**Exercise:** Straight copy, no pictures: transcribe each entry as it stands.

**Recorded data:**
::::
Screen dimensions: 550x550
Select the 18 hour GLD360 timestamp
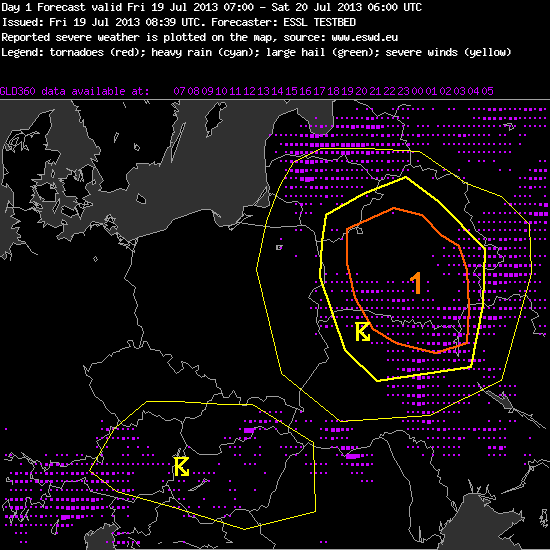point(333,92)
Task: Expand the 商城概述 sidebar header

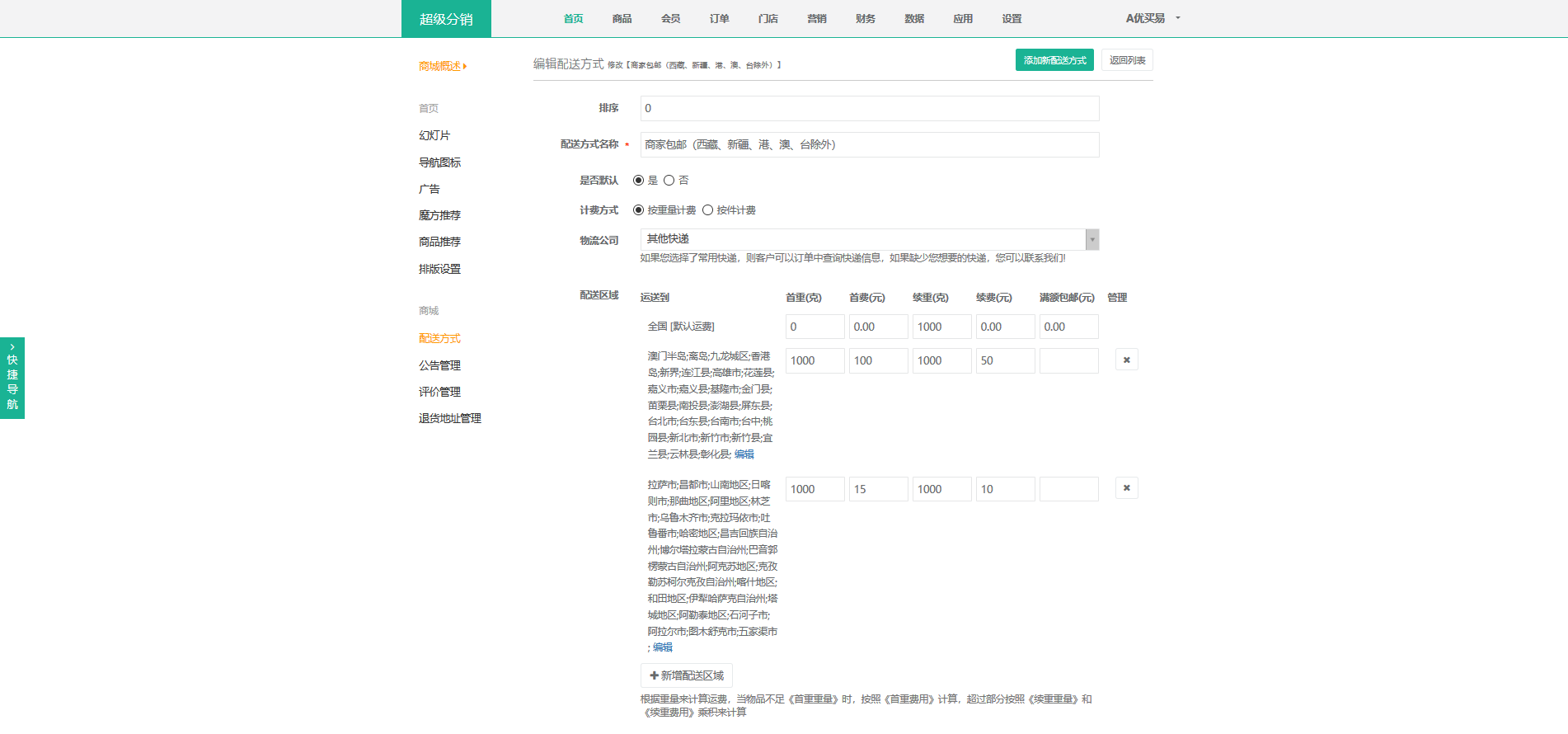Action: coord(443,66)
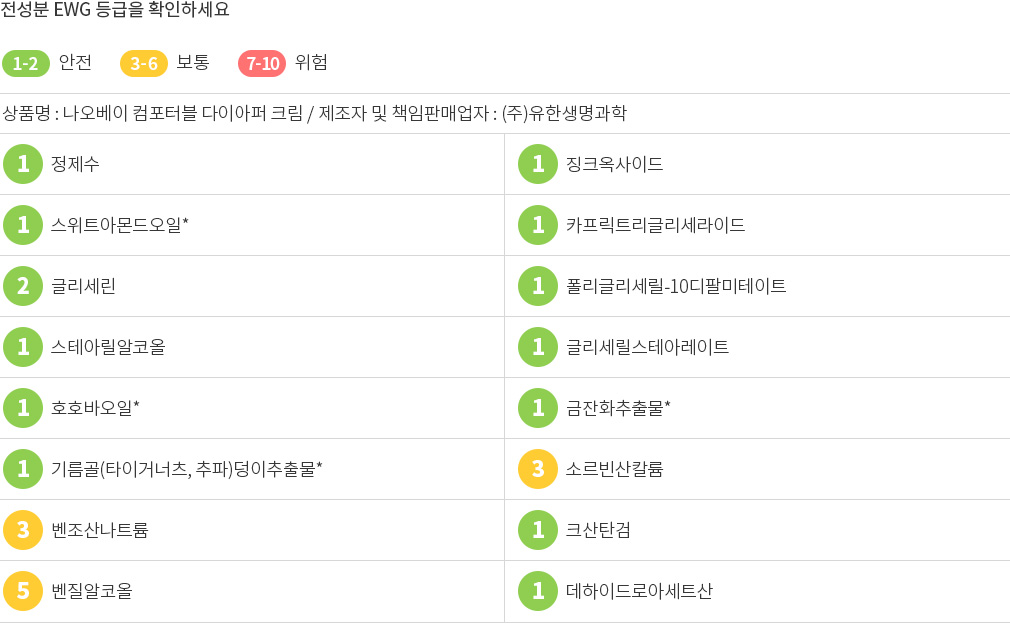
::::
**Answer to this problem:**
Screen dimensions: 550x550
Select the 18 hour GLD360 timestamp
point(333,92)
Task: Expand the 商城概述 sidebar header

Action: coord(443,66)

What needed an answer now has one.